By default, MongoDB allows access to the database without authentication. Adding a user with a username/password is easy, but authenticating might be a bit tricky since the official documentation does not say the command directly.
First, we add an admin account. Navigate to the MongoDB directory on your machine then start the database.
$ ./mongo
> use admin
> db.addUser(adminuser, adminpassword)
Switch to the database of your choice and add users to it.
> use foo
> db.addUser(myuser, userpassword)
This adds a user myuser that has read and write access to the database. If we want a user with read-only access, set the third parameter for addUser().

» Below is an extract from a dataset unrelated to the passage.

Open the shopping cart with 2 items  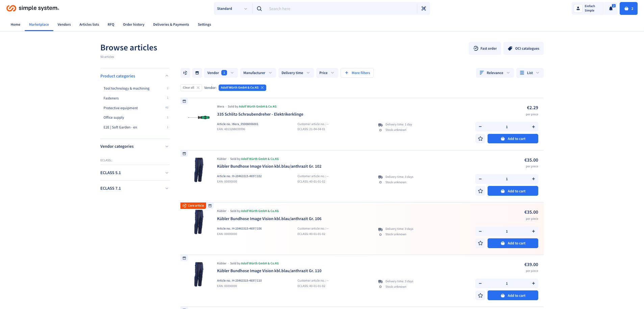coord(628,8)
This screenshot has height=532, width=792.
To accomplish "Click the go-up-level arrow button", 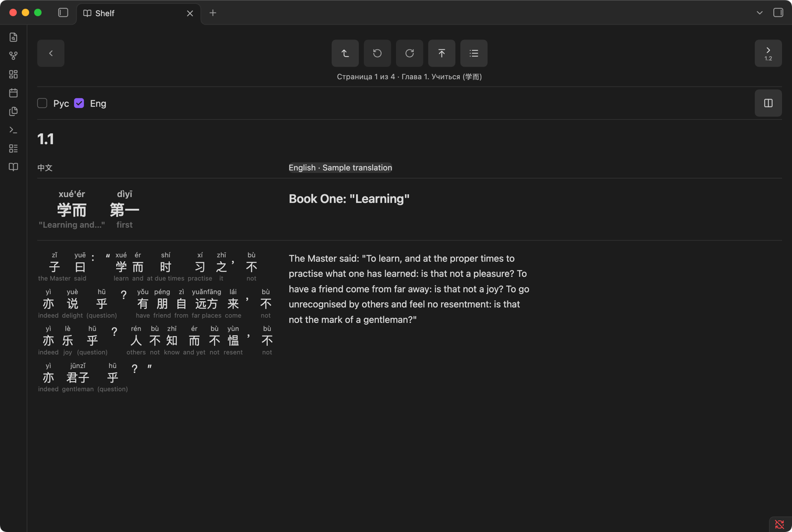I will click(345, 53).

> db.addUser(guest, guestpassword, true)
You can check for users with access to a particular database like thus:
> db.system.users.find().pretty()
{
"_id" : ObjectId("4ee9863d954eb7168e07089d"),
"user" : "zarah",
"readOnly" : false,
"pwd" : "70581bfb1e32e2286df11fe119addc7a"
}
{
"_id" : ObjectId("4ee98658954eb7168e07089e"),
"user" : "guest",
"readOnly" : true,
"pwd" : "88558f1ece63fa0b528012b9840bd9de"
}
Now stop the MongoDB server and restart it with authentication enabled.
$ ./mongod --auth
> mongo foo -u myuser -p userpassword<
where foo is the database that myuser has access to.
You can now read and write into database foo. Notice however that querying for databases would result to an error:
> show dbs
Mon Dec 19 17:21:20 uncaught exception: listDatabases failed:{ "errmsg" : "need to login", "ok" : 0 }
Exit MongoDB and login again, this time using the read-only account. If we try inserting a document, an error should appear:
> db.foo.insert({"title","MongoDB Authentication Test"})
unauthorized
The read-only account can query for collections and use find() and its variations. It can’t, however, query for databases.